Консервов – 5/8 фунта.
Жиров, сахара, соли по 1/20 фунта.
Дневной рацион одного человека в Галлиполи |
Мало хлеба. Когда его режут на пятерых или шестерых, один ложится на койку и отвертывается к стене, а его спрашивают:
– Кому?
Зажмурив глаза, называет тот имена. Хлеб идет в долю, поровну и голодной жеребьевкой достается удачнику лишняя краюшка.
День расписан. Идут часы занятий, а свободные от них люди, на раскаленном белом песке, у моря, лежат с утра, нагишом. Обугленные солнцем люди лежат каким то темно-золотым путанным узором по белому берегу. Купальщики гикают и ныряют как тюлени. Купальщики мечут ослепительный блеск брызг. Лежишь, раскинув руки и ноги. Солнце жарко лижет тело горячими языками. Грустно воркует полдневный рожок в казармах сенегальцев. Смотришь сонно, сквозь солнечную одурь, как качается за белой стеной песка темное море, как купальщики плещут сияя брызгами, смотришь на этих рослых, в темной, солнечной позолоте людей и думаешь, что они все русичи, все солнцевы внуки....
А горячая дрема пеленает. С утра, когда вольны от работ и нарядов, лежат на белом берегу. В горячей дреме проходит день, как сон, и голода не слыхать в солнечной одури. От голода и лежат, чтобы к вечеру разом проглотить паек, что можно весь ухватить одной горстью.
Хотели было рыбу ловить артелями для армейского котла, но Франция запретила воды для ловли. Волокнистых консервов не жуют больше зубы и тошно хлебать темную горячую воду с разбухлой фасолью. Тошно.
В лагерях ходит голодная цинга. У русских детей и женщин босые ноги часто обверчены у щиколоток марлевыми бинтами. На бронзовых спинах, на руках, по ногам – пролегли сизые, широкие полуязвы, точно пятна пролежней. Отчего? Говорят от селитры. В консервах селитра и от неё эти селитряные пятна.
– Мы селитрой питаемся, так и говорят в Галлиполи.

_УСЛОВИЯ ЗАДАНИЙ_:
- a) Ответьте по тексту о Галлиполи на вопросы:
(i) Сколько консервов положено в день одному человеку?
(ii) Что запретила Франция?
(iii) От чего, по словам людей, появляются пятна на теле?
- b) Перечислите все продукты, для которых в тексте о Галлиполи указана норма в фунтах.
- c) Выпишите без изменений отрывок из текста о Галлиполи: от слов «Хотели было рыбу» до слов «эти селитряные пятна.» включительно.

_ИСХОДНЫЕ ДАННЫЕ_:
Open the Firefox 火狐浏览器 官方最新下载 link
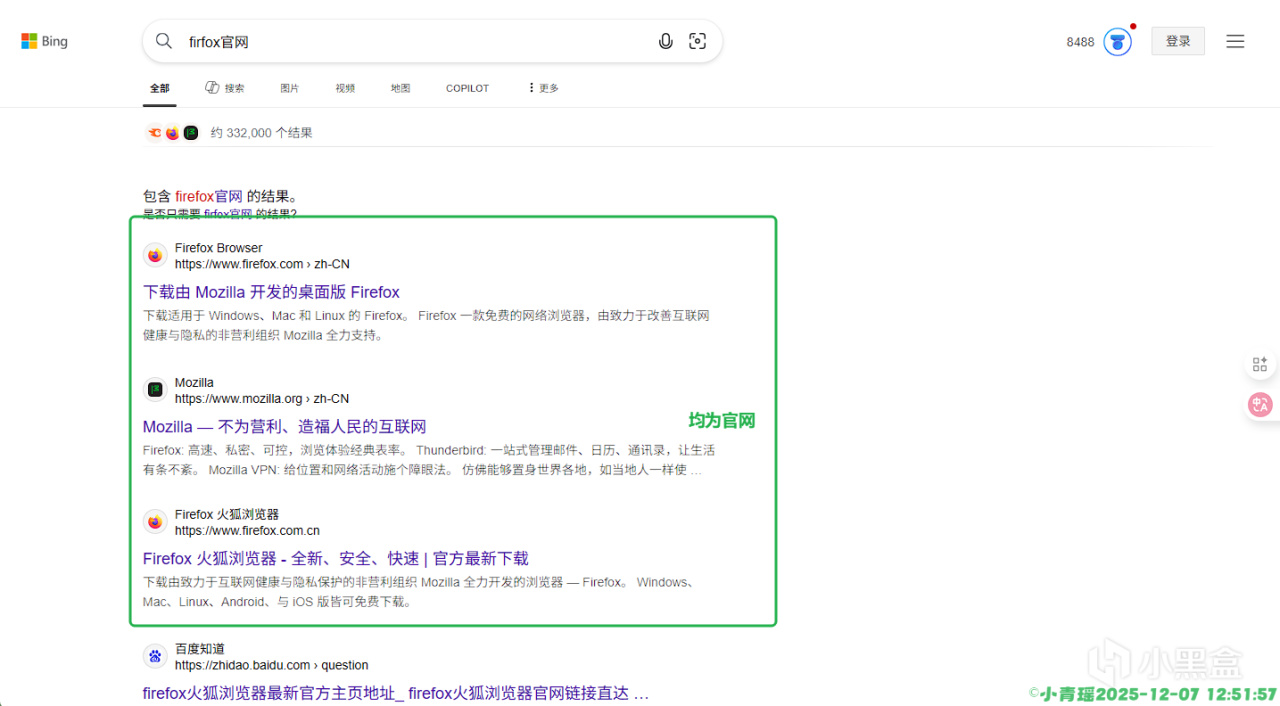This screenshot has width=1280, height=706. point(336,558)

_ОТВЕТЫ К ЗАДАНИЯМ_:
- a)
(i) 5/8 фунта.
(ii) Ловить рыбу в водах.
(iii) От селитры в консервах.

- b) Консервы, жиры, сахар, соль.

- c)
Хотели было рыбу ловить артелями для армейского котла, но Франция запретила воды для ловли. Волокнистых консервов не жуют больше зубы и тошно хлебать темную горячую воду с разбухлой фасолью. Тошно.
В лагерях ходит голодная цинга. У русских детей и женщин босые ноги часто обверчены у щиколоток марлевыми бинтами. На бронзовых спинах, на руках, по ногам – пролегли сизые, широкие полуязвы, точно пятна пролежней. Отчего? Говорят от селитры. В консервах селитра и от неё эти селитряные пятна.